(Extracted records)
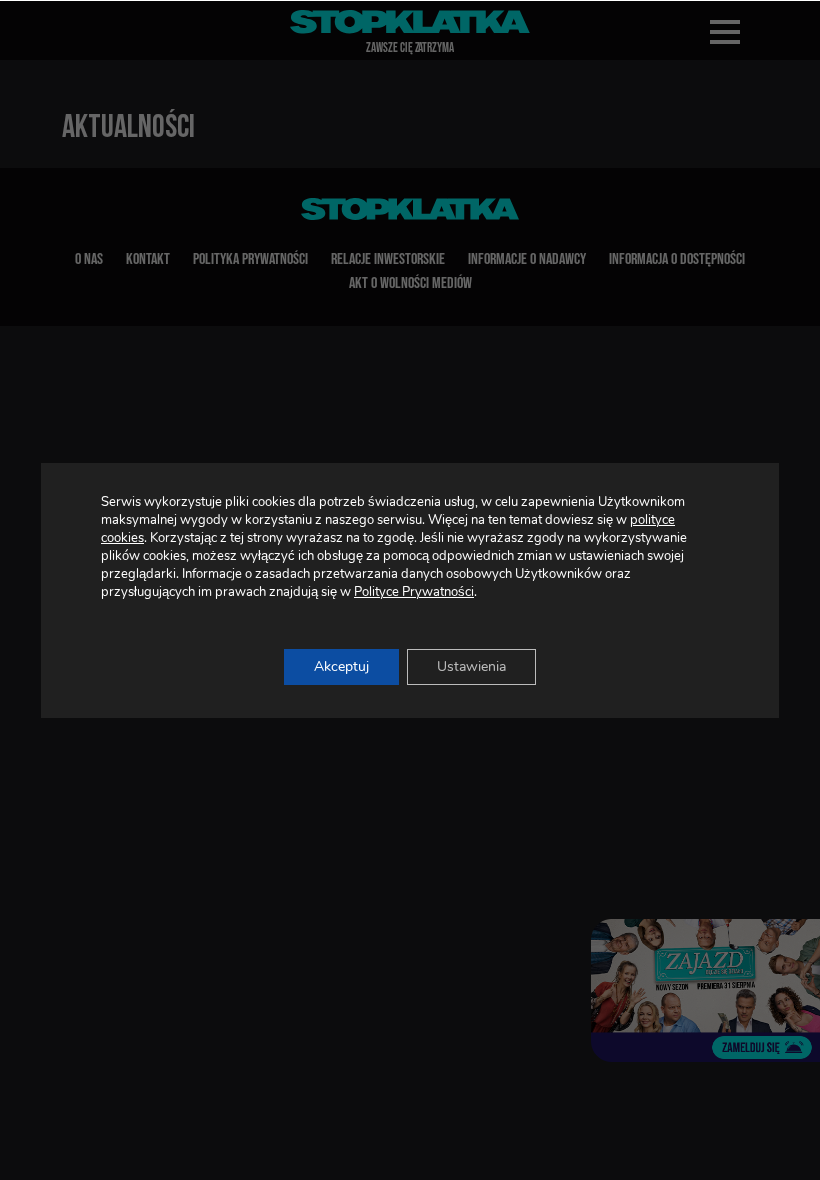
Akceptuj (341, 666)
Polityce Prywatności (414, 592)
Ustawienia (471, 666)
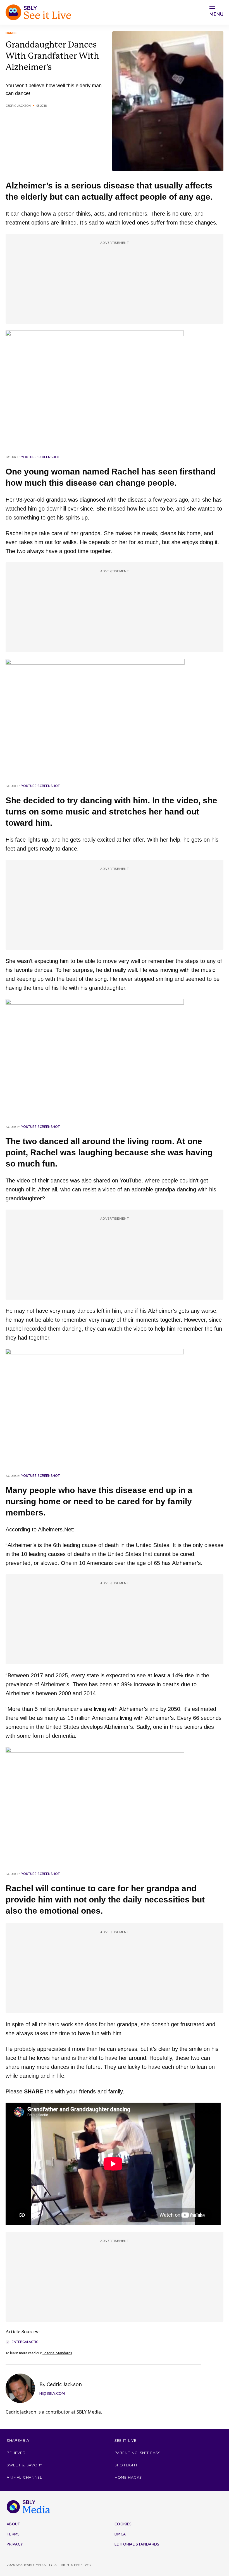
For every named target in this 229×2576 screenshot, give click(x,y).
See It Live (126, 2440)
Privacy (15, 2544)
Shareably (18, 2440)
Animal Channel (24, 2477)
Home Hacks (128, 2477)
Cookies (123, 2524)
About (13, 2524)
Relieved (16, 2452)
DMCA (120, 2534)
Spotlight (126, 2465)
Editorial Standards (57, 2353)
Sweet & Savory (24, 2465)
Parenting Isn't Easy (137, 2452)
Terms (13, 2534)
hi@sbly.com (52, 2393)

▶ [Activity]:
Copy every entry above exactly as it stands, but leave the pictures out.

▶ [Answer to this exercise]:
Akceptuj (341, 666)
Polityce Prywatności (414, 592)
Ustawienia (471, 666)
For every named target in this 229×2576 screenshot, give click(x,y).
See It Live (126, 2440)
Privacy (15, 2544)
Shareably (18, 2440)
Animal Channel (24, 2477)
Home Hacks (128, 2477)
Cookies (123, 2524)
About (13, 2524)
Relieved (16, 2452)
DMCA (120, 2534)
Spotlight (126, 2465)
Editorial Standards (57, 2353)
Sweet & Savory (24, 2465)
Parenting Isn't Easy (137, 2452)
Terms (13, 2534)
hi@sbly.com (52, 2393)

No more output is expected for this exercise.